ATI RN
Oncology Test Bank
1. The nurse is caring for a client who is postoperative following a pelvic exenteration, and the health care provider changes the client's diet from NPO status to clear liquids. The nurse should check which priority item before administering the diet?
- A. Bowel sounds
- B. Ability to ambulate
- C. Incision appearance
- D. Urine specific gravity
Correct answer: A
Rationale: The correct answer is A: Bowel sounds. Checking for bowel sounds is crucial before administering any diet to ensure the gastrointestinal tract is functioning properly following surgery. This assessment helps prevent complications such as paralytic ileus. Choices B, C, and D are not the priority in this situation. While the ability to ambulate, incision appearance, and urine specific gravity are important assessments, ensuring bowel function takes precedence in this postoperative scenario.
2. A patient with advanced leukemia is responding poorly to treatment. The nurse finds the patient tearful and trying to express his feelings, but he is clearly having difficulty. What is the nurses most appropriate action?
- A. Tell him that you will give him privacy and leave the room.
- B. Offer to call pastoral care.
- C. Ask if he would like you to sit with him while he collects his thoughts.
- D. Tell him that you can understand how hes feeling.
Correct answer: C
Rationale: Providing emotional support and discussing the uncertain future are crucial.
3. An oncology patient has just returned from the post-anesthesia care unit after an open hemicolectomy. This patient’s plan of nursing care should prioritize which of the following?
- A. Assess the patient hourly for signs of compartment syndrome.
- B. Assess the patient’s fine motor skills once per shift.
- C. Assess the patient’s wound for dehiscence every 4 hours.
- D. Maintain the patient’s head of bed at 45 degrees or more at all times.
Correct answer: C
Rationale: After an open hemicolectomy (surgical removal of part of the colon), monitoring the surgical wound for signs of dehiscence (wound reopening) is a critical nursing priority. Dehiscence is a serious postoperative complication that can occur if the surgical site does not heal properly. Regular wound assessments every 4 hours allow the nurse to identify early signs of complications, such as redness, swelling, increased drainage, or separation of the wound edges. Early detection is key to preventing further complications, such as infection or evisceration (protrusion of abdominal organs through the wound).

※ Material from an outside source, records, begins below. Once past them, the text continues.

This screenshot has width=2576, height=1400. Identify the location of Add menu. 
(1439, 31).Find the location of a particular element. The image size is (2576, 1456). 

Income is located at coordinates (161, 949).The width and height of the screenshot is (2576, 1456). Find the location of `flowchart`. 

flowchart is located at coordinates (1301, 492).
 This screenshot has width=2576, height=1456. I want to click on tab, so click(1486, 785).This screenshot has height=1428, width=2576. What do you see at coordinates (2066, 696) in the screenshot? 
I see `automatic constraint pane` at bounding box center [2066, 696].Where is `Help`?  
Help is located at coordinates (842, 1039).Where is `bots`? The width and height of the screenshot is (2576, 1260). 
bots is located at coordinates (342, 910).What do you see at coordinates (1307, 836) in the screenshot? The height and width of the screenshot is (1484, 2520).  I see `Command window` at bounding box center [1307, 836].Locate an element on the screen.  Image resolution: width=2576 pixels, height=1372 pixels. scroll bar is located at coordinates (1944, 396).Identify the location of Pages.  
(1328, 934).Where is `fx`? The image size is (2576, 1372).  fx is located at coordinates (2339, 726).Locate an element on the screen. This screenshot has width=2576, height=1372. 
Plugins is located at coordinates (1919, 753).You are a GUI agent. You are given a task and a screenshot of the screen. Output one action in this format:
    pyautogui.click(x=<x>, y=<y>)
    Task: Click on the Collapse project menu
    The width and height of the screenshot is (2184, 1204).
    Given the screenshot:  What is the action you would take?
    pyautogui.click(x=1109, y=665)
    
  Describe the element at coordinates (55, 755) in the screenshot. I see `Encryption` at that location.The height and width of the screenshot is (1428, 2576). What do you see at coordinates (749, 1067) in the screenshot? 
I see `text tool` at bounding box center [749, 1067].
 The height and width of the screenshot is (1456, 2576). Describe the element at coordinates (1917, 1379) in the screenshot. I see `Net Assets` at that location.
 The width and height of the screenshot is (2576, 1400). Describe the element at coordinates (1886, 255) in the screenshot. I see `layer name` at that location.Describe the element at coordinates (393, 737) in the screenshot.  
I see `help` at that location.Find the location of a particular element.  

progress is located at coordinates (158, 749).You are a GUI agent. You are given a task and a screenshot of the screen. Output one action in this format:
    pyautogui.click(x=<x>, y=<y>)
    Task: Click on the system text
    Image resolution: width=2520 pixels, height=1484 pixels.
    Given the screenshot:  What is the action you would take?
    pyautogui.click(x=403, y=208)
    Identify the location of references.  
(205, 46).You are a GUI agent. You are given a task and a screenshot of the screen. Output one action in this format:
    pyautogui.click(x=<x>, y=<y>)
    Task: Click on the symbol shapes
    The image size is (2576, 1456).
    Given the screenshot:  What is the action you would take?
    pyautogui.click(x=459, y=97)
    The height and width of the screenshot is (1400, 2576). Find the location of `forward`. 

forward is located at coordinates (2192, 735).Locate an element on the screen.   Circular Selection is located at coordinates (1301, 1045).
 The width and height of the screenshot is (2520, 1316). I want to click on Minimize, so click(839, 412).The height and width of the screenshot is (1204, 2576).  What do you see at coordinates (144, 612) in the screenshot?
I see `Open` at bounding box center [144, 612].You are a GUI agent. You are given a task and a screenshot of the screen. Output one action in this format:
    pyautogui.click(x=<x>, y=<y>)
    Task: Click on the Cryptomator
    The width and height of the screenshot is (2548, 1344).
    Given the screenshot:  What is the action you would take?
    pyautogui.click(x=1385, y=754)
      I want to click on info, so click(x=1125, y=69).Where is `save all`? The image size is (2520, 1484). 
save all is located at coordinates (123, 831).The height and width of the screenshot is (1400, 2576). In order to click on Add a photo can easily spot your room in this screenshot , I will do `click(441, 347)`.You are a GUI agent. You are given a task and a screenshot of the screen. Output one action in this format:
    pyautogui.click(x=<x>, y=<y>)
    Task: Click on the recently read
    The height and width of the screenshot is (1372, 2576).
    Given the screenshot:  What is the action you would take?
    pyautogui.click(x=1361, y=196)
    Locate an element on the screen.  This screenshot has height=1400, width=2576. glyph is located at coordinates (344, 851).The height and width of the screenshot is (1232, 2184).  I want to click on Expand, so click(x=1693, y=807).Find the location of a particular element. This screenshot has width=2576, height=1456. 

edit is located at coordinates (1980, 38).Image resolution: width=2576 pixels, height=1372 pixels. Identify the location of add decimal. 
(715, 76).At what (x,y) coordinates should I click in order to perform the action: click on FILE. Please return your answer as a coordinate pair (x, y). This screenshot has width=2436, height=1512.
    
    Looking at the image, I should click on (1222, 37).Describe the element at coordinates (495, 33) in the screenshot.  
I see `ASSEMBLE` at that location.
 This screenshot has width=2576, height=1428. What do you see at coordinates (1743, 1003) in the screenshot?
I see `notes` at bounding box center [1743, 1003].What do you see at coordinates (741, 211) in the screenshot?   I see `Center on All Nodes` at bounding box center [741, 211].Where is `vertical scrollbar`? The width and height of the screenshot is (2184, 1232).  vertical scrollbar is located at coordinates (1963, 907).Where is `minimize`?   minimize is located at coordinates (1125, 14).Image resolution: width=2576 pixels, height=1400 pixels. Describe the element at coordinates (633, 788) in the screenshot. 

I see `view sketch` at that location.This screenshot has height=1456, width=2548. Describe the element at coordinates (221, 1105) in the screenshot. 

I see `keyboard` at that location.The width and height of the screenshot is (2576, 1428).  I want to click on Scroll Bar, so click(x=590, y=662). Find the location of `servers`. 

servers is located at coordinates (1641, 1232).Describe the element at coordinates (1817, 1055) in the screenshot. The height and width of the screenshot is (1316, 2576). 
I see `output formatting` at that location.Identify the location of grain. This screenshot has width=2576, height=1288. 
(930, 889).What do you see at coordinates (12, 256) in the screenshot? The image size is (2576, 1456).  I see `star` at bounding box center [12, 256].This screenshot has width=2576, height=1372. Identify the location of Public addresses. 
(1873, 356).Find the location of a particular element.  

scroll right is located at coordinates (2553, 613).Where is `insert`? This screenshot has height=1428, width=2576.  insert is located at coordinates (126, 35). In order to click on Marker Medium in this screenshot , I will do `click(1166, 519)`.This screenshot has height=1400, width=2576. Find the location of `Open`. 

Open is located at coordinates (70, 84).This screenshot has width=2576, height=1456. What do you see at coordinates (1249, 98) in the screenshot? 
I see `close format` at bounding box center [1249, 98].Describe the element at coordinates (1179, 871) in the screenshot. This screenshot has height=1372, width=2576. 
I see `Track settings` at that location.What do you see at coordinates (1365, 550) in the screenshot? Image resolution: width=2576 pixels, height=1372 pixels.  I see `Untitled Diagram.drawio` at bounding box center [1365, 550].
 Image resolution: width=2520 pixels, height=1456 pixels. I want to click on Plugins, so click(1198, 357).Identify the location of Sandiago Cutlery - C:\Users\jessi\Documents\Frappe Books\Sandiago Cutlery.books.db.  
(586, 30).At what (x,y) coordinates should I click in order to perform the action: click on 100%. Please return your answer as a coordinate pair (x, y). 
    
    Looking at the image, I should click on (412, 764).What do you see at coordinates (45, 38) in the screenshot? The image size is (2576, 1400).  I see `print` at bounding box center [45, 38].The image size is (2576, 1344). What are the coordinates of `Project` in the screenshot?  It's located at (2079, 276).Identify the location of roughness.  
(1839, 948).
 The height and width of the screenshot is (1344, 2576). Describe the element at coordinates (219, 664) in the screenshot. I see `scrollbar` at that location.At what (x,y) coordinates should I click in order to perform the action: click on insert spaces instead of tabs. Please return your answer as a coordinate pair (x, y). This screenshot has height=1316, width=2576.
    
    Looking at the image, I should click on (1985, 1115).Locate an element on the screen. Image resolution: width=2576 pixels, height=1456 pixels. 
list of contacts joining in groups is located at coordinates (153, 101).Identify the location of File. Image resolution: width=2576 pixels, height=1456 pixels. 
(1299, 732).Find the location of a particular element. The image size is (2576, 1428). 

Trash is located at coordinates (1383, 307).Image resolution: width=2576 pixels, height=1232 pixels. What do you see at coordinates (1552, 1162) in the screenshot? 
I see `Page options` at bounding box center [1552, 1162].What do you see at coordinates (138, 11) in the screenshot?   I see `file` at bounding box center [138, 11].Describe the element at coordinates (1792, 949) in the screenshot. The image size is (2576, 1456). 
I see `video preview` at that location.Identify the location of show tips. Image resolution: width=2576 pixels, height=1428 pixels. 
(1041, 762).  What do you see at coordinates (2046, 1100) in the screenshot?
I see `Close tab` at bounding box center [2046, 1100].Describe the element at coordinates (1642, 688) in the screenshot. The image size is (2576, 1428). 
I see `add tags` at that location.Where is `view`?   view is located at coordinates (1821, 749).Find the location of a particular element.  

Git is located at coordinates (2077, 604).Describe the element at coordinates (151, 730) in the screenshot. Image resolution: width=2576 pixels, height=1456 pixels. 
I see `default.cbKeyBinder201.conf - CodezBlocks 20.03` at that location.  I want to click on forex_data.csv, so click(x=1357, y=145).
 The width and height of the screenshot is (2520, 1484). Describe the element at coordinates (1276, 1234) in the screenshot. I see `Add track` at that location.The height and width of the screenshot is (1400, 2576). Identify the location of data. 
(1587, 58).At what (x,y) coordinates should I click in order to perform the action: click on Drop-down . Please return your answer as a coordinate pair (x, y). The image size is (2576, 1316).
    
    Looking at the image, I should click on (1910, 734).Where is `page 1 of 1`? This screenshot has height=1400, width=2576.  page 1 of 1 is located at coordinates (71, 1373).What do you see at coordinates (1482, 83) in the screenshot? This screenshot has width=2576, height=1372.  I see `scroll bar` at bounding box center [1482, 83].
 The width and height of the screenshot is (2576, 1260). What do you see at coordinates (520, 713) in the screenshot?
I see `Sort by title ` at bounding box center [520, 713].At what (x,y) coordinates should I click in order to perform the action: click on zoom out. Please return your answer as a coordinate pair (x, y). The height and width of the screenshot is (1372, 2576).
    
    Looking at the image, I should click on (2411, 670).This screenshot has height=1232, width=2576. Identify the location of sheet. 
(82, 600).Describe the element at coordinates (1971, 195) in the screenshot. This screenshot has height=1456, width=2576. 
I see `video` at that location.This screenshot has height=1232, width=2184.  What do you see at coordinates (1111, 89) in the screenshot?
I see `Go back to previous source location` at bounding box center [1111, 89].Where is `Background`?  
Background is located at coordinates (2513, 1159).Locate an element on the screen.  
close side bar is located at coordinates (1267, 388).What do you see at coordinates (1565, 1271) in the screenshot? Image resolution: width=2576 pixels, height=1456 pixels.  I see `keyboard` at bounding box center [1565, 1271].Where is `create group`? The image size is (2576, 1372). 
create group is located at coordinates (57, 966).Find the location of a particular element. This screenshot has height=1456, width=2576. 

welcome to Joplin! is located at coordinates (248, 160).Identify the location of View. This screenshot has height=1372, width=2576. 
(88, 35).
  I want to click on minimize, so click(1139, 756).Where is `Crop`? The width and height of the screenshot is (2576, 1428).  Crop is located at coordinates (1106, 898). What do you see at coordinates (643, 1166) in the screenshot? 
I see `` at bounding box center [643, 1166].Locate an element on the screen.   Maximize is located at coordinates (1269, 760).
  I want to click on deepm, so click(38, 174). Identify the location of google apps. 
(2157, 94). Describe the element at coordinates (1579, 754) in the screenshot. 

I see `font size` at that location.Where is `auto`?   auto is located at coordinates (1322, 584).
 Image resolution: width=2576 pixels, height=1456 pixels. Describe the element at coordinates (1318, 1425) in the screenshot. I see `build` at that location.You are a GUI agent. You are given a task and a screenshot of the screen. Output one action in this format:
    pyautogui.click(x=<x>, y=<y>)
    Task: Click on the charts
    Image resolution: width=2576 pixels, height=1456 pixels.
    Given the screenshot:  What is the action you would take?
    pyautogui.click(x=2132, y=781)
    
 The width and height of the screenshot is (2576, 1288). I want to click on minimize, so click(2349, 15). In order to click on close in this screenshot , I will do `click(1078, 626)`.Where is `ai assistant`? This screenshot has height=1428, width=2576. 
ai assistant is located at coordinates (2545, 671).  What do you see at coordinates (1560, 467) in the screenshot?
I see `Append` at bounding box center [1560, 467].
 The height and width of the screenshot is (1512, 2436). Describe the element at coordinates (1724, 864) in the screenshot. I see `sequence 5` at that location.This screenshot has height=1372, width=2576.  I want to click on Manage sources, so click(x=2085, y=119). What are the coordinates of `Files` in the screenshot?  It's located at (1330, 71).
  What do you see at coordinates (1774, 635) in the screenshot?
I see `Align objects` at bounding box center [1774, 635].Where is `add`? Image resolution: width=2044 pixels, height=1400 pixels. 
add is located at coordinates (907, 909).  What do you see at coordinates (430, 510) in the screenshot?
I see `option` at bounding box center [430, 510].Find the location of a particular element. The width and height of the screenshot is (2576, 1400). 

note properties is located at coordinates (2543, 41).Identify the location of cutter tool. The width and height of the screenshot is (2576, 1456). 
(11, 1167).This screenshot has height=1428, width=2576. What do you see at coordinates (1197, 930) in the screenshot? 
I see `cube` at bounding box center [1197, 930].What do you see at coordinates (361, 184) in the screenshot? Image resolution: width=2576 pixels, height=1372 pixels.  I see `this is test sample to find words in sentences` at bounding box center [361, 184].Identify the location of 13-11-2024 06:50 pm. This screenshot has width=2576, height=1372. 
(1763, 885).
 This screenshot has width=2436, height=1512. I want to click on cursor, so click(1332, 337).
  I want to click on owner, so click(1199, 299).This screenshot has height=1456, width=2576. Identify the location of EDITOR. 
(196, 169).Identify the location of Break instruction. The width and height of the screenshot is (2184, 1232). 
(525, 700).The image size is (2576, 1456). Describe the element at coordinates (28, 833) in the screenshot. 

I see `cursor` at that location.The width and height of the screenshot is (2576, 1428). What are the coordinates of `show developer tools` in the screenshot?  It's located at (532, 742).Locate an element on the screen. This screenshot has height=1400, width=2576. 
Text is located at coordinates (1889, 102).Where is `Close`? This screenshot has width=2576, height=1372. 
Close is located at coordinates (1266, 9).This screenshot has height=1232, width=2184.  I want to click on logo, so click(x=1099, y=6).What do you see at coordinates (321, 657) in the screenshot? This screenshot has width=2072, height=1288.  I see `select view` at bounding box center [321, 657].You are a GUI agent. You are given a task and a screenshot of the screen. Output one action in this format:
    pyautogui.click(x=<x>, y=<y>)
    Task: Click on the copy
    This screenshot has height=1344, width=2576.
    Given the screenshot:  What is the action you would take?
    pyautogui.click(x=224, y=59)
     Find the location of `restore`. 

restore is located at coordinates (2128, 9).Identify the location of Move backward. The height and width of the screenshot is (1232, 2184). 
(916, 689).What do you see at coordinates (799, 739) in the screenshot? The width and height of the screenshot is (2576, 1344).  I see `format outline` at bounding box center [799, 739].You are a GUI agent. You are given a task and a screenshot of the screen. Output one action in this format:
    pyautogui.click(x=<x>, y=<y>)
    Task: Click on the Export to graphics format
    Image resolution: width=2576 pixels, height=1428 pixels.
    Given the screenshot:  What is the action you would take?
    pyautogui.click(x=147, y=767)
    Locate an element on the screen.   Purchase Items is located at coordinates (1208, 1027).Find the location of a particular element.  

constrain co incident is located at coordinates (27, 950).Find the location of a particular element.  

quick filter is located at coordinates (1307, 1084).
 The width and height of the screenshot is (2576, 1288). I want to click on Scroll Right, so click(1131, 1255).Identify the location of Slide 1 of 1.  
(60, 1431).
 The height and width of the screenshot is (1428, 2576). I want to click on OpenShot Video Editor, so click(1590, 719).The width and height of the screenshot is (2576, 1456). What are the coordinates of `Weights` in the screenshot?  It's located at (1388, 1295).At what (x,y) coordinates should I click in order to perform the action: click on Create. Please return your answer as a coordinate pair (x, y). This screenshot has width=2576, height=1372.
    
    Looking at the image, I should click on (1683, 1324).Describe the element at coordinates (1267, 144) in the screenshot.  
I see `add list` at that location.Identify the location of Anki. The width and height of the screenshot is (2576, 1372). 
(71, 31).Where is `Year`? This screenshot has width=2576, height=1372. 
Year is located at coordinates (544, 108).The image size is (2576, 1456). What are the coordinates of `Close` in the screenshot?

4. A nurse knows that all of the following are managements of breast cancer except:
- A. Administer chemotherapy as ordered
- B. Let the patient lie down with 1-2 pillows
- C. Give patient Tamoxifen as ordered
- D. Let the patient elevate affected arm post op
Correct answer: B
Rationale: In the management of breast cancer, particularly after procedures such as a mastectomy, it is important to position the patient in a way that promotes healing and comfort. However, lying down with 1-2 pillows is not a standard practice for postoperative care. Instead, patients are often advised to elevate the affected arm to reduce swelling and promote drainage, and they may benefit from sleeping in a more upright position if they are experiencing discomfort. The focus should be on facilitating recovery rather than simply lying down.
5. Gastric cancer is known to have numerous risk factors. Which of the following is not a risk factor?
- A. Diet high in sodium
- B. Diet with high amounts of chili garlic
- C. Smoking
- D. Diet high in fiber
Correct answer: D
Rationale: A diet high in fiber is not a risk factor for gastric cancer; in fact, it is generally considered protective against cancers. High sodium intake (Choice A) has been associated with an increased risk of gastric cancer. Diets with high amounts of chili garlic (Choice B) may irritate the stomach lining, potentially contributing to the development of gastric cancer. Smoking (Choice C) is a well-established risk factor for various types of cancers, including gastric cancer.